For diagnosis, patient’s medical history and physical examination such as palpation of the tonsils or tonsillar fossa is essential. Eagle syndrome is suspected if symptoms decrease when lidocaine is injected into the anterior pillar of the tonsillar fossa. 8 CT scans can show the length, angle, and ossification of the styloid process better than panoramic radiography. In particular, three-dimensional-reconstructed CT scans are useful to identify position of the styloid process, and its relationship with the surrounding organs. 9
Multiple therapeutic treatment may be considered in combination with analgesics, anticonvulsants, antidepressants, lidocaine, steroid, and nerve blocking injections. 10 Symptoms can be improved with medication administration, but they may recur when the medication is tapered. 11,12
A more fundamental and consistent treatment is a surgical approach, which is divided into transoral and transcervical approaches.
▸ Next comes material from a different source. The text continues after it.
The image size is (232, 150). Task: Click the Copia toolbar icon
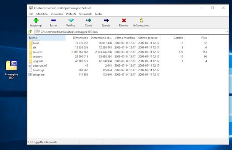tap(89, 21)
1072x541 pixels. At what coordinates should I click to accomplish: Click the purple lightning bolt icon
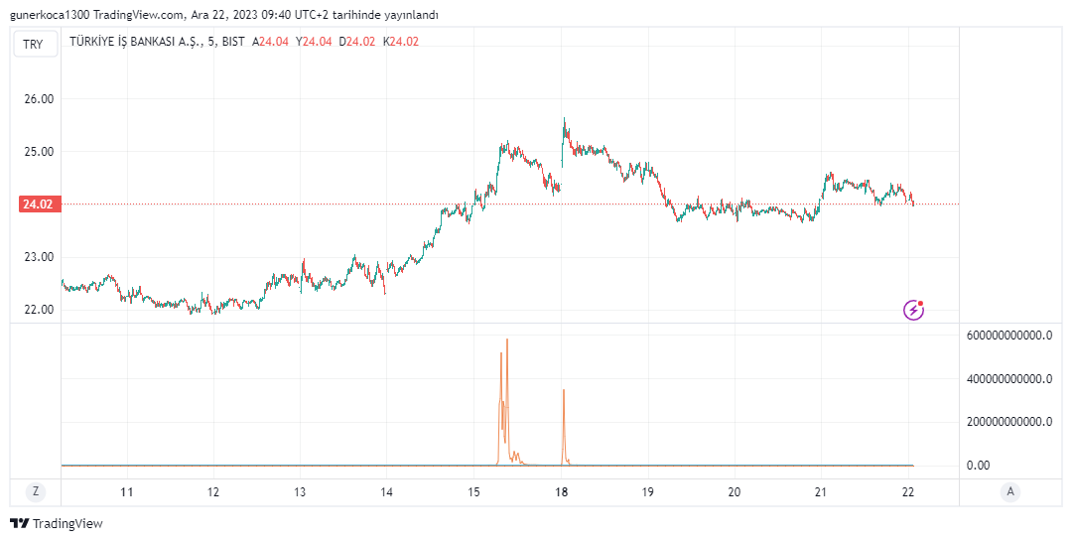point(913,310)
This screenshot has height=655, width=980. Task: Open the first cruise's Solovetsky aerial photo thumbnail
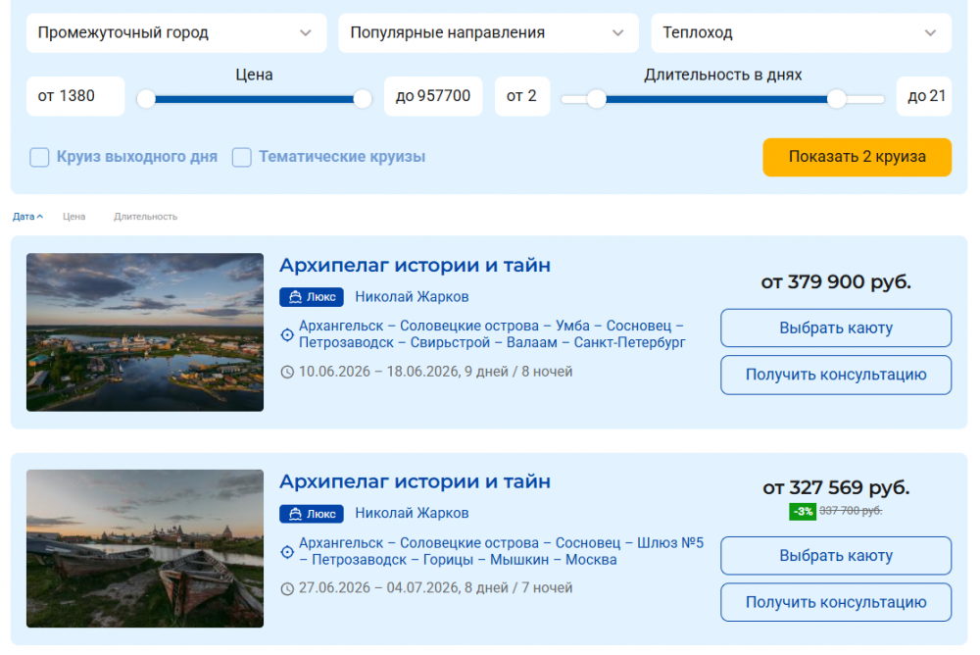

In transoral approach, after tonsillectomy, muscles and mucosa membranes are dissected to find the apex of the styloid process, which is then removed using a cutting tool (CO2 laser). 13-18 Transoral approach has a cosmetic advantage which leaves no visible scar after surgery, but also it has a disadvantage that the styloid process does not completely expose during the operation. 19 Recently, a new method was introduced in which the styloid process is removed after an incision is made into the anterior tonsil pillar and the tonsil is only pushed to the medial side without performing tonsillectomy. 20 Complete resection is possible with the transcervical approach, although it has risks like post operation site scaring, long recovery period, and possibility of carotid artery damage during surgery. 21 However, in our case, if the styloid process piercing the tonsil is considered to be the cause of odynophagia, it seems to remove the styloid process after exposing it through tonsillectomy to be the most reasonable method.
In summary, the patient was diagnosed as Eagle syndrome using CT and cured completely after surgical intervention using CO2 laser, who used to suffer from odynophagia and foreign body sensation even after a long period of medication, can be a rare case and we would like to report this rare case with literature review attached.